As a PGA professional, Lampert fits that bill.
The nomination and selection process for the award is extensive. Each club has an OGA director or directors, which take care of determining handicaps, and helping with course ratings. Meadow Lakes has two such directors, a men's and women's director. Directors from around the state are allowed to nominate individuals for awards. Following the initial nomination period the OGA has their own committee that looks more extensively at all of the nominations.
"They have people in the handicap division, the course rating, and overall administration that gather all of the nominations then sort through it and gather more information," Lampert said.
Municipal golf courses sometimes earn a bad reputation, and Lampert is proud that is not the case with Meadow Lakes.
"Big city municipal courses often get a bad rap in the golf industry because a lot of times in the big cities it's the crowded, over-run, low budget type of place and not a lot of money is put into the golf course," Lampert explained. "Not a lot of effort into the conditions on the golf course. So, we try to pride ourselves on having really high quality conditions on our golf course. No. 1, that is what we want, and No. 2, that is what our competitors have and we want to be as good as and in line with our competition."
Lampert said that he believes that he was recognized both for the changes the golf course has already made as well as for some major changes that are in the works.
Next year, the golf course is updating its irrigation system.
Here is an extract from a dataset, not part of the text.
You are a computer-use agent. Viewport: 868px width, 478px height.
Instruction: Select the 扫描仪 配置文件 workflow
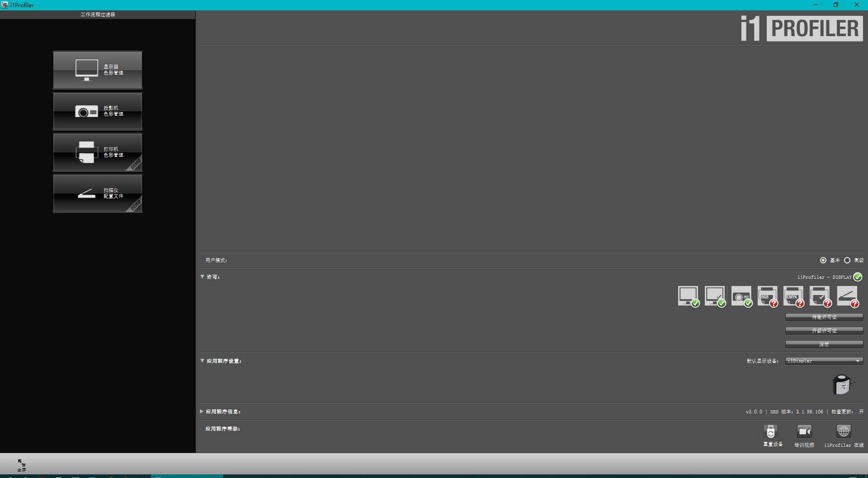click(x=98, y=194)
In addition, they are planning an expansion of the golf shop.
"From what I gather, some of the facts that played into (the awards), at least what they talked about when they introduced me, was the fact that we've been able to strategically plan for the irrigation renovation that we are about to start next year," Lampert said. "It is a real big undertaking. A lot of municipalities have trouble funding that kind of thing, but we are able to do that, which is very positive. We are talking about plans to expand the golf shop here a little bit and make room for more merchandise, and they seem to like that. And I think our restaurant move is a factor too. (That is) allowing us to more strategically use our funds for things on the golf course to improve the course and keep up with capital improvements and everything else."
Although he is appreciative of the award, Lampert is even more pleased with what the award will mean for the golf course.
"I think it gives the golf course more exposure and more recognition," he said. "I know that since the last award we have been able to host a pro-am for the chapter and we've talked to OGA about hosting another OGA event (The course already hosts the OGA Juniors). I think that since I have taken over we have a direction and I feel like we have been on the right path. Some of these accolades help to verify that we are making strides in the right direction and that people are generally happy with the golf course and the path that we are on."
Lampert added that for a course to be successful, everyone has to be on the same page.
"You can have a great staff inside and be very friendly and have a good price and everyone is happy about that," he said. "And then you go outside and something is wrong out there. It's in bad shape or there are people that are causing problems or whatever and that makes for a bad experience, or vice versus. The golf course can be great, but you have people inside that are rude and that puts people off, so it all has to work together. I think our members, the people that consider Meadow Lakes their home course, I think they are really happy about things like this. They choose to play here for a reason, so they want people to know that Meadow Lakes is a nice golf course that is run well."